- DATA IN THIS EXERCISE -
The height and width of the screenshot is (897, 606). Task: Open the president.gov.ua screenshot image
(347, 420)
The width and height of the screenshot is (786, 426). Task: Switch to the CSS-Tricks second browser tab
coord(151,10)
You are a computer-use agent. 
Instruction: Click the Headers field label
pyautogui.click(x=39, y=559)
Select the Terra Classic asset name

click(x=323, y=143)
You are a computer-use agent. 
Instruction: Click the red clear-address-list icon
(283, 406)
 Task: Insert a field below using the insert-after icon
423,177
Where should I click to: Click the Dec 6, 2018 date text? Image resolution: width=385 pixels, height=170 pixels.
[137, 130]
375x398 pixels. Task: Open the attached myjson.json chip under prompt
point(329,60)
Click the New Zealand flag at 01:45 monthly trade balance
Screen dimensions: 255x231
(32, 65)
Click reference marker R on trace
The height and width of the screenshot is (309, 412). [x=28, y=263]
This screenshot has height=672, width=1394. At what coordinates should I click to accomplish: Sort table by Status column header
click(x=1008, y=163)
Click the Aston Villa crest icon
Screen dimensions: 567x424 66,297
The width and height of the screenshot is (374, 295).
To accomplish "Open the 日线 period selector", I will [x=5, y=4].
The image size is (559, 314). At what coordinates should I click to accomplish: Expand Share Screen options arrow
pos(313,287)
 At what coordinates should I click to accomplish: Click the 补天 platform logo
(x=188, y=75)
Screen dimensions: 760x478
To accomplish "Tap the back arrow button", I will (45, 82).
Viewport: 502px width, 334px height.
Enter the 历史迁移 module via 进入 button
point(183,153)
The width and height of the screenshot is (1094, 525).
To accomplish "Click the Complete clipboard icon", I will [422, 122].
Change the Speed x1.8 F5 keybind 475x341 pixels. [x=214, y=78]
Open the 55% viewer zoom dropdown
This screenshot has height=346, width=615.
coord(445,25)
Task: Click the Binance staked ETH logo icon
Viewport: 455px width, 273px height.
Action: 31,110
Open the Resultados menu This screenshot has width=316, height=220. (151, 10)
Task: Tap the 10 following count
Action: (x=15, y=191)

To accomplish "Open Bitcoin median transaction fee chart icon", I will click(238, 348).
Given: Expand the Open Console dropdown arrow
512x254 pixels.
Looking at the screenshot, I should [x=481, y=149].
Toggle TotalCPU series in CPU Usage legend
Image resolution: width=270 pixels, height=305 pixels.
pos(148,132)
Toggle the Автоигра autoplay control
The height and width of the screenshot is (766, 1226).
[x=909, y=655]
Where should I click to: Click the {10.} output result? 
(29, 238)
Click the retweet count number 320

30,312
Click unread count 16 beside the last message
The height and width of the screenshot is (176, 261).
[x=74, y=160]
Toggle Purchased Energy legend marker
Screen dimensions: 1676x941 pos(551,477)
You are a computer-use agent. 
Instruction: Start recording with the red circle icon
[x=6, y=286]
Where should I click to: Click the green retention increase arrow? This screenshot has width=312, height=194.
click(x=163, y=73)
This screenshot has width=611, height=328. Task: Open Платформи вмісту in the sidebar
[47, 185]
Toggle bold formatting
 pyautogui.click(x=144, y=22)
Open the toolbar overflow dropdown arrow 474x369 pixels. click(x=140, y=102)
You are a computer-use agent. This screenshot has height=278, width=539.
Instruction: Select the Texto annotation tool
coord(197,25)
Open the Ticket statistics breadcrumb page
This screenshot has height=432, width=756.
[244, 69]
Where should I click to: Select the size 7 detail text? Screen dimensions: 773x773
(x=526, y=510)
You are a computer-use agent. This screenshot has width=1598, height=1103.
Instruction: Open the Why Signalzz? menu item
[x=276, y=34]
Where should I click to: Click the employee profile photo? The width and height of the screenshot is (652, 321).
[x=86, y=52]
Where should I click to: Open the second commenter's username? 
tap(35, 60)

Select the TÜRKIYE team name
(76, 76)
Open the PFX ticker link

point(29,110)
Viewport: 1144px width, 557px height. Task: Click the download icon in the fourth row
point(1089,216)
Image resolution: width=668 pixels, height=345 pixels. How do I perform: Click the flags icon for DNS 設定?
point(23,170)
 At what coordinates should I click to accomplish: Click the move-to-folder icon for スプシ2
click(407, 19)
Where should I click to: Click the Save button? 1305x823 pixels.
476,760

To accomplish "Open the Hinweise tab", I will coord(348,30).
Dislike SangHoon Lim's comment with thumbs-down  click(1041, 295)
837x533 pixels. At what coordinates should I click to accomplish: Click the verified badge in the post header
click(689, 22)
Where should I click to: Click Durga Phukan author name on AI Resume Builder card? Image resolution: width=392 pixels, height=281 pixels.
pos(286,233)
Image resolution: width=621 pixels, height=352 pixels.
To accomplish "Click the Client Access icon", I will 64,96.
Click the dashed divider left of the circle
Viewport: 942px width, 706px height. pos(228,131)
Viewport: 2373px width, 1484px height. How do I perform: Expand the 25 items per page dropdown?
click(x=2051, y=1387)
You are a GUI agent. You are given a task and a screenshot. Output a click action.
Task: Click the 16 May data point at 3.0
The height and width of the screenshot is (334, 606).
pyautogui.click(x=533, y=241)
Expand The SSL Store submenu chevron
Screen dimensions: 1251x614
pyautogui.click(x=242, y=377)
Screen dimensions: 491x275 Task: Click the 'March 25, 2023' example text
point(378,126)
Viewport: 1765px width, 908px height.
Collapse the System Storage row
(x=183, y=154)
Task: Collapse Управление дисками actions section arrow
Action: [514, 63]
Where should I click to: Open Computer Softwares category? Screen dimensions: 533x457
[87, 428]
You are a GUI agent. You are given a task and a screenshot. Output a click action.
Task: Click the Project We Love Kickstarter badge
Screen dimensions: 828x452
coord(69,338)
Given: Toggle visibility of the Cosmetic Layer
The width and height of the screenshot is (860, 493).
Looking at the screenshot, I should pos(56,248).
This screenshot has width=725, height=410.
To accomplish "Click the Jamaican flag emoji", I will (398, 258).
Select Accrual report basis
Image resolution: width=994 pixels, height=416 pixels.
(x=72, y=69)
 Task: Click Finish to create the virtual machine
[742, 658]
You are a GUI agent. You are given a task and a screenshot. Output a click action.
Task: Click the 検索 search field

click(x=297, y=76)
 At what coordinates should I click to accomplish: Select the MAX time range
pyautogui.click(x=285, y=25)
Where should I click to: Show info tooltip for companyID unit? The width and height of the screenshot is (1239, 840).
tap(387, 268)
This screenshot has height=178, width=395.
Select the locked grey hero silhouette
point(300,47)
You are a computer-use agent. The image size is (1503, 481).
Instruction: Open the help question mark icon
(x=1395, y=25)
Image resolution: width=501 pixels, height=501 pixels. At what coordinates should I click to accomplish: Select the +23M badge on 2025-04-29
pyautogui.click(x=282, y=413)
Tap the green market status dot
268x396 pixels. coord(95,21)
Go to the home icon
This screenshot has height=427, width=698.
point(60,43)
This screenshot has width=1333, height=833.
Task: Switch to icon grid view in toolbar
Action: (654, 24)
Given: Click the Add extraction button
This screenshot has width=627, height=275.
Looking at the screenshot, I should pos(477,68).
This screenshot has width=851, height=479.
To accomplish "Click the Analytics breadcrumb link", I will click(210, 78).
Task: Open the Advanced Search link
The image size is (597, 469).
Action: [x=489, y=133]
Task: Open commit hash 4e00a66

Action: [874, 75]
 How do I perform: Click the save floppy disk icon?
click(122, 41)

- SHORT EXERCISE -
Extract the lines from the one containing "Where should I click to: Select" up to and including the one containing "[x=276, y=34]", reproducing them exactly.

- REPLY TO THE EXERCISE -
Where should I click to: Select the size 7 detail text? Screen dimensions: 773x773
(x=526, y=510)
You are a computer-use agent. This screenshot has width=1598, height=1103.
Instruction: Open the Why Signalzz? menu item
[x=276, y=34]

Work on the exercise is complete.